Born out of the Dementia and Imagination UK-wide research study, Doris and Ivor are fictional characters inspired by the humour that research artist Carol Hanson witnessed at Dementia and Imagination art groups.
The Dementia and Imagination project is led by Dementia Services Development Centre Wales, which is based at Bangor University’s School of Healthcare Sciences. The research is looking to understand how art may help people living with dementia, their relatives, carers and communities. The study has worked locally with Denbighshire County Council Arts Service to run art groups for people living with dementia who are still living at home.
Dr Teri Howson who is one of the study’s researchers said: “This newest installation is a fantastic way to share Carol’s art work with the community in Rhyl which inspired her and where people have been involved in the research. We hope that the exhibition will stimulate discussion and challenge perceptions of people living with memory difficulties”.
Carol is a designer and animator based in Cheshire. She has been observing some of the Dementia and Imagination art sessions with participants living with dementia in North Wales. Carol has used her illustrative style to create a number of art installations about the project.
Carol said: “This will be a static cartoon installation during day-light hours but will come to life with animation on Mondays through to Saturdays, from dusk until 10pm. Taking inspiration from the humour and artwork of the participants of the study, it will be constructed from unloved paper and packaging, mixed with labels, artist canvases and animation and will form Doris and Ivor’s ‘bungalow’, inviting people to look into their world and see those with dementia in a new light.
“The Research started in Rhyl because the first Dementia and Imagination session I was sitting in on was held in one of the rooms within Rhyl library. What I thought was going to be a very sad day was very uplifting and heart-warming. It was full of laughter and it was this sense of fun, Rhyl’s traditional association with having a good time and of course our British sea-side humour that led me to want to use humour to start conversation on this seriously unfunny condition. I wanted people to see the positive rather than the negative in those people and things we label as having ‘had their day’. I am thus delighted to be part of any regeneration in Rhyl as I met some very real and inspiring characters here . They proved that dementia does not mean the loss of your funny bones or the desire to still want to be a valued part of the community.”

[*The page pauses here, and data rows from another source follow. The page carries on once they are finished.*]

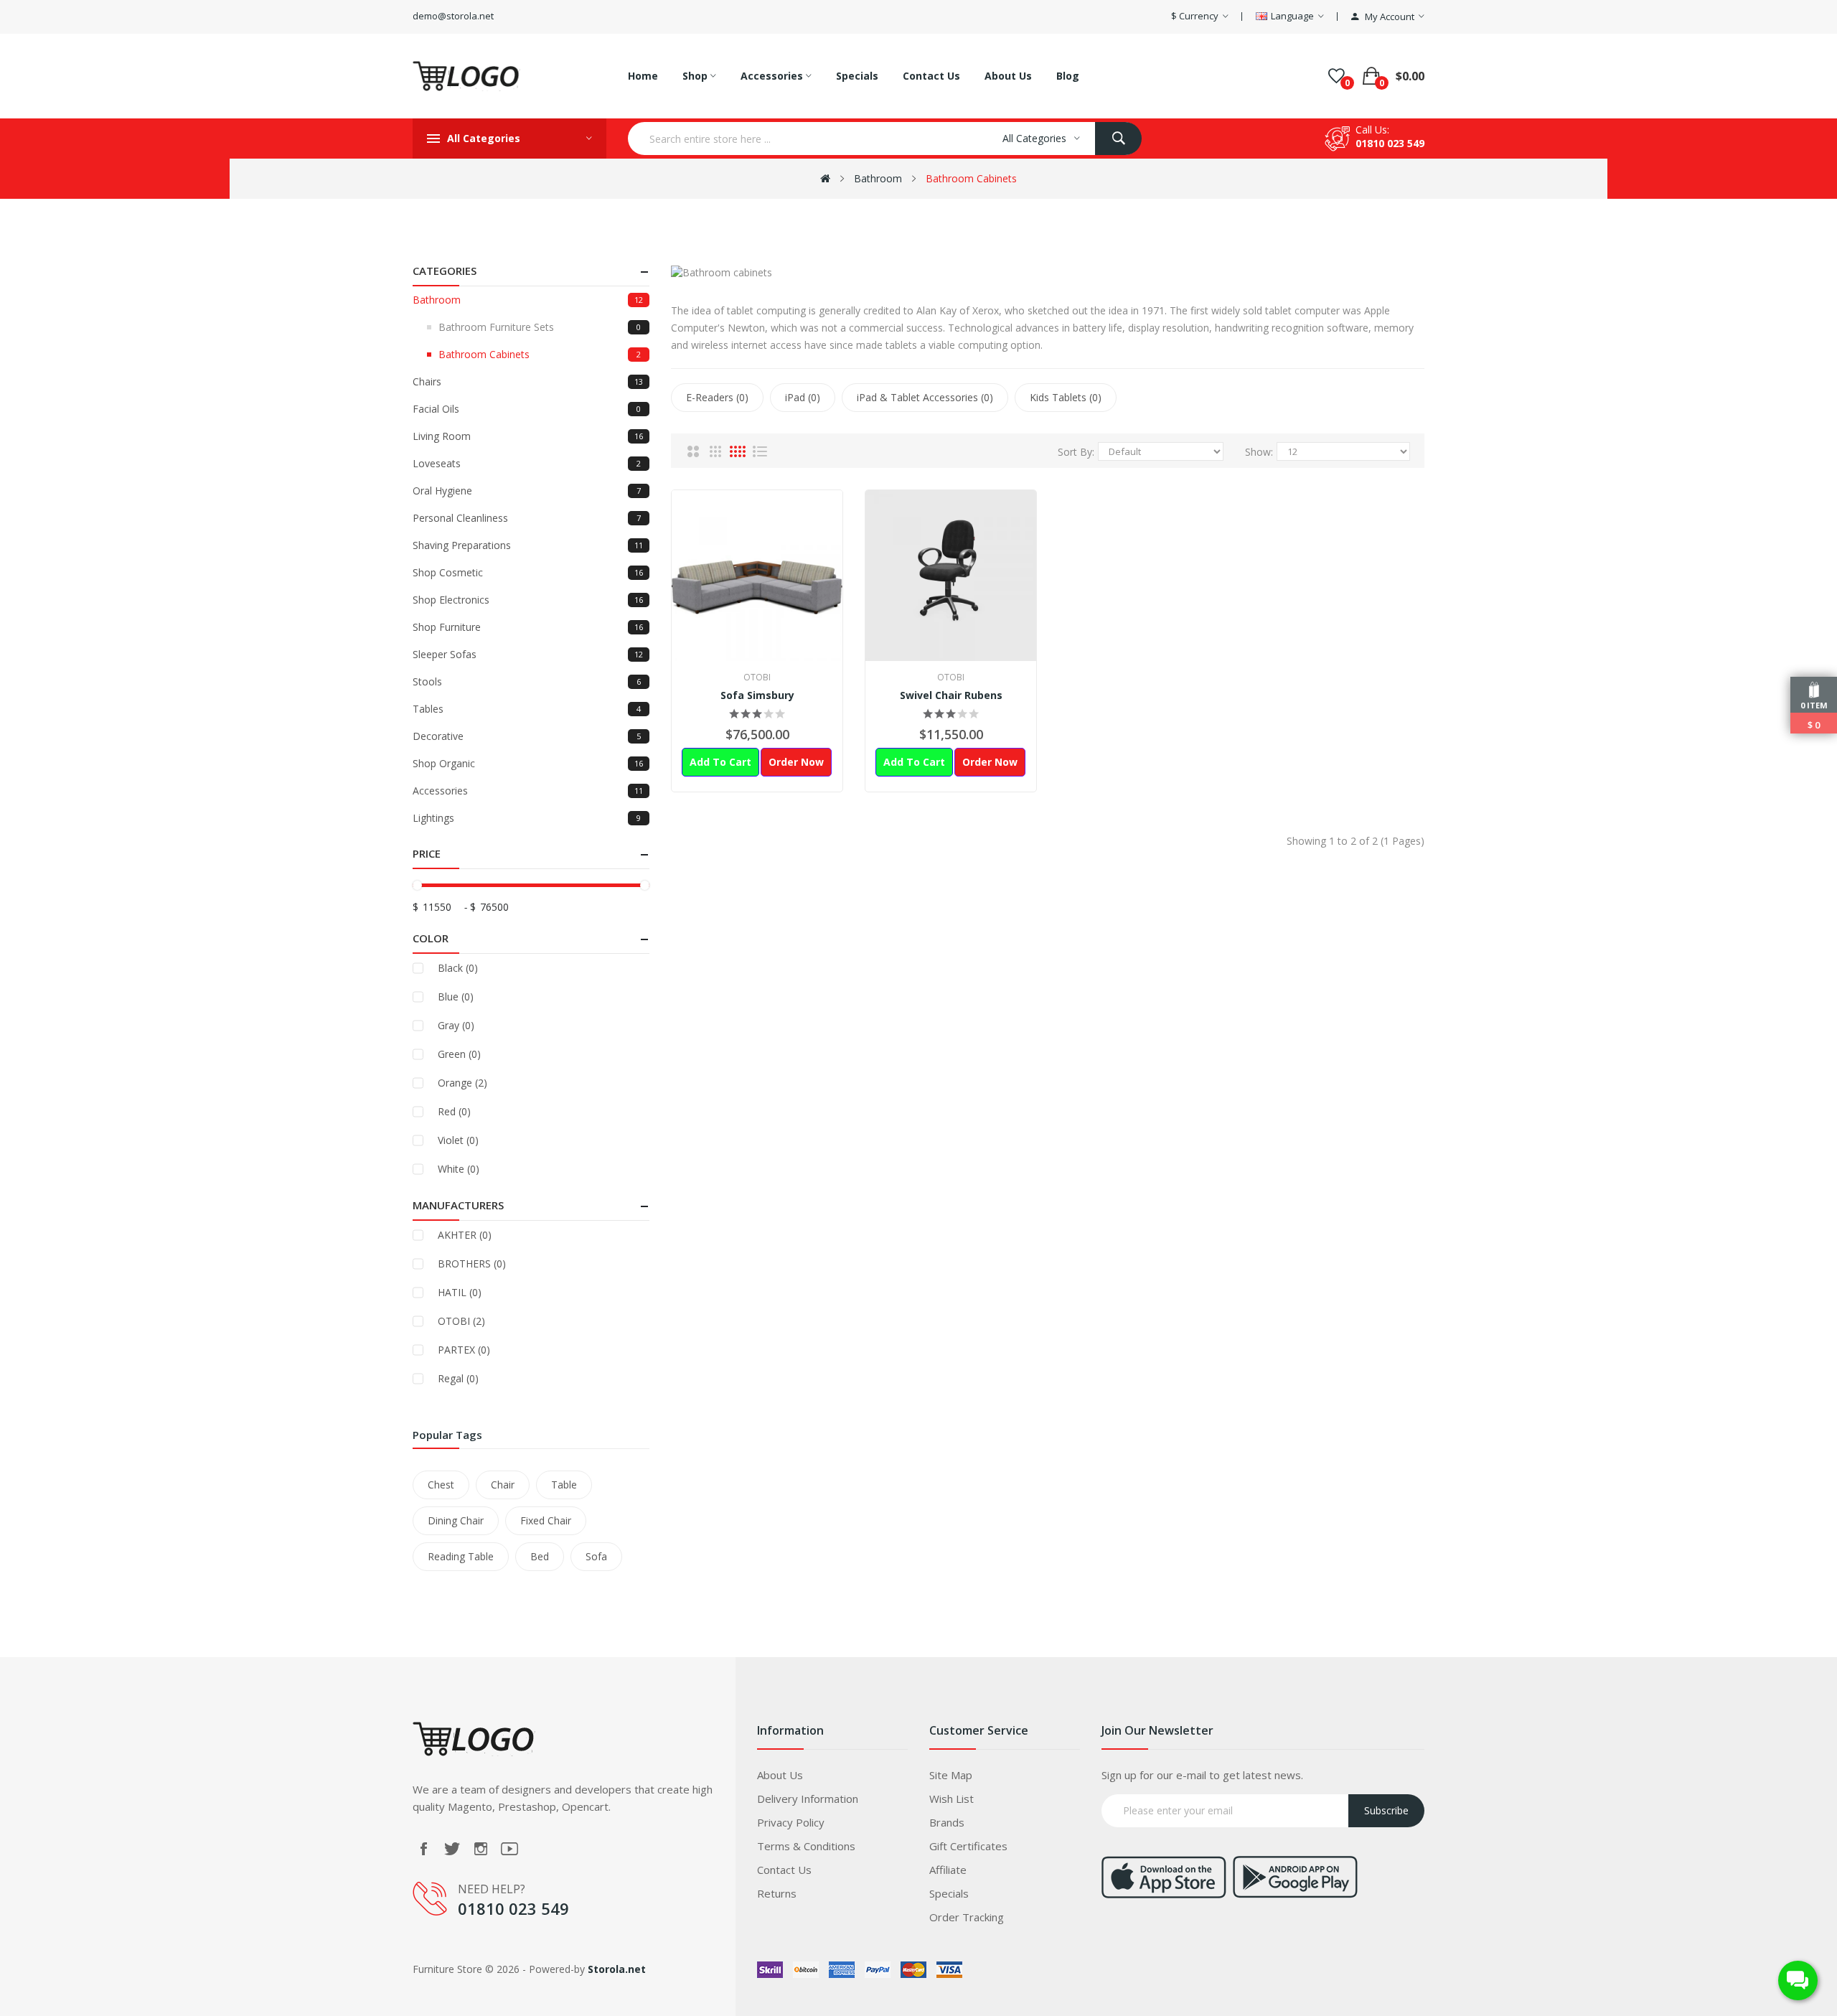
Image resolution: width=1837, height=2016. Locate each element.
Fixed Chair (545, 1520)
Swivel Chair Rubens (951, 695)
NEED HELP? (491, 1889)
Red (454, 1111)
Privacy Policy (790, 1822)
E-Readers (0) (717, 397)
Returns (777, 1893)
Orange (462, 1082)
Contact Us (784, 1869)
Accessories (528, 790)
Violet (458, 1140)
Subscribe (1386, 1810)
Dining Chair (456, 1520)
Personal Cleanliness (527, 518)
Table (564, 1484)
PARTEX (464, 1349)
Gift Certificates (968, 1846)
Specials (949, 1893)
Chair (503, 1484)
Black (458, 968)
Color (430, 938)
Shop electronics (528, 599)
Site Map (950, 1775)
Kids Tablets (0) (1065, 397)
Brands (946, 1822)
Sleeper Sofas (528, 654)
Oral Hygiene (527, 490)
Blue (456, 996)
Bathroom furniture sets (539, 327)
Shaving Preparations (528, 545)
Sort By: (1076, 452)
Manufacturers (458, 1205)
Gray (456, 1025)
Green (459, 1054)
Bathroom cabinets (971, 178)
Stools (527, 681)
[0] (1336, 76)
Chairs (528, 381)
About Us (780, 1775)
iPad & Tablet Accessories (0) (925, 397)
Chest (441, 1484)
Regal (458, 1378)
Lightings (527, 818)
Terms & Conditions (806, 1846)
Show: (1259, 452)
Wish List (951, 1798)
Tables (527, 709)
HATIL (459, 1292)
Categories (444, 270)
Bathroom (878, 178)
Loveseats (527, 463)
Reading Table (461, 1556)
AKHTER (465, 1235)
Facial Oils (527, 409)
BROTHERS (472, 1263)
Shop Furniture (528, 627)
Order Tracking (966, 1917)
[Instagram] (481, 1848)
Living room (528, 436)
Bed (539, 1556)
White (458, 1169)
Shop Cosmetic (528, 572)
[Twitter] (452, 1848)
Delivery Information (807, 1798)
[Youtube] (509, 1848)
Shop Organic (528, 763)
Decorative (527, 736)
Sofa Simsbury (757, 695)
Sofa (596, 1556)
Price (427, 853)
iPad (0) (802, 397)
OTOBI (461, 1321)
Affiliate (948, 1869)
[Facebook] (423, 1848)
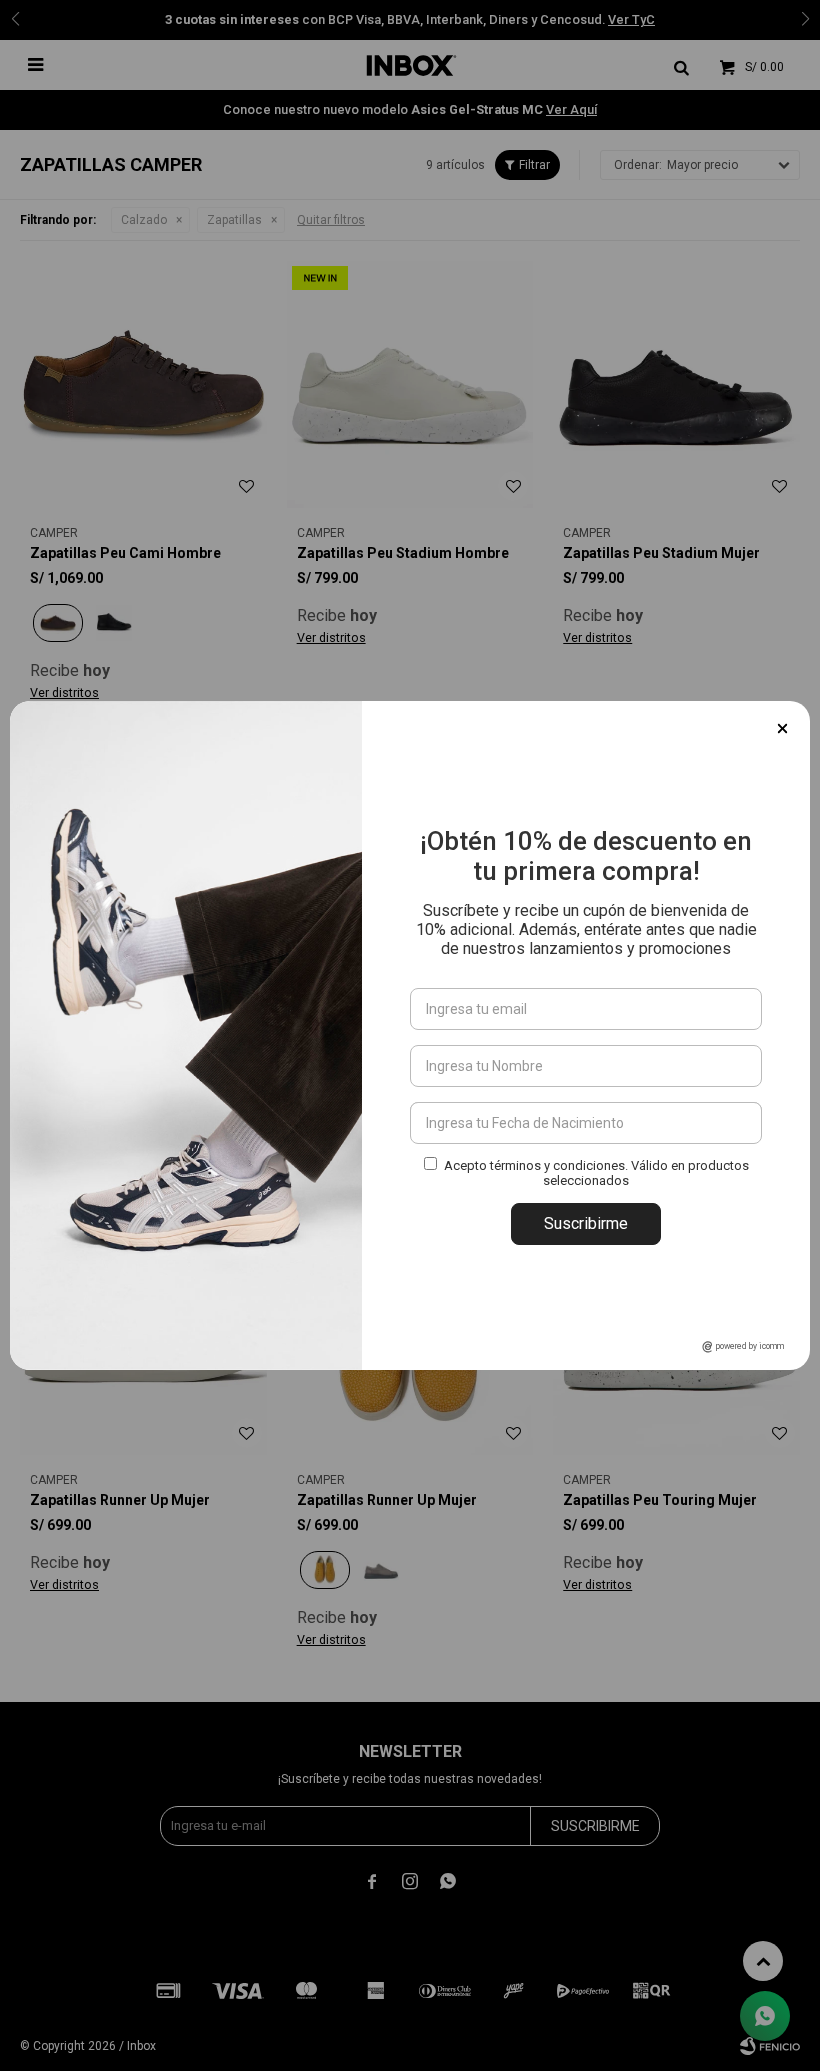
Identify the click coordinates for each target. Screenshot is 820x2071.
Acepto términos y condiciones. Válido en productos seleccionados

The Doris and Ivor project will be travelling to The Lakes International Comic Art Festival in Kendal in October. Before that Doris and Ivor’s cartoon front room will be the setting for the installation ‘Number 3, Muddle Street’. It will be found in Einstein’s Garden at The Green Man Festival, Brecon Beacons in August and will see Carol and team members from the Dementia and Imagination project share results of the project as well as dispel misconceptions about dementia.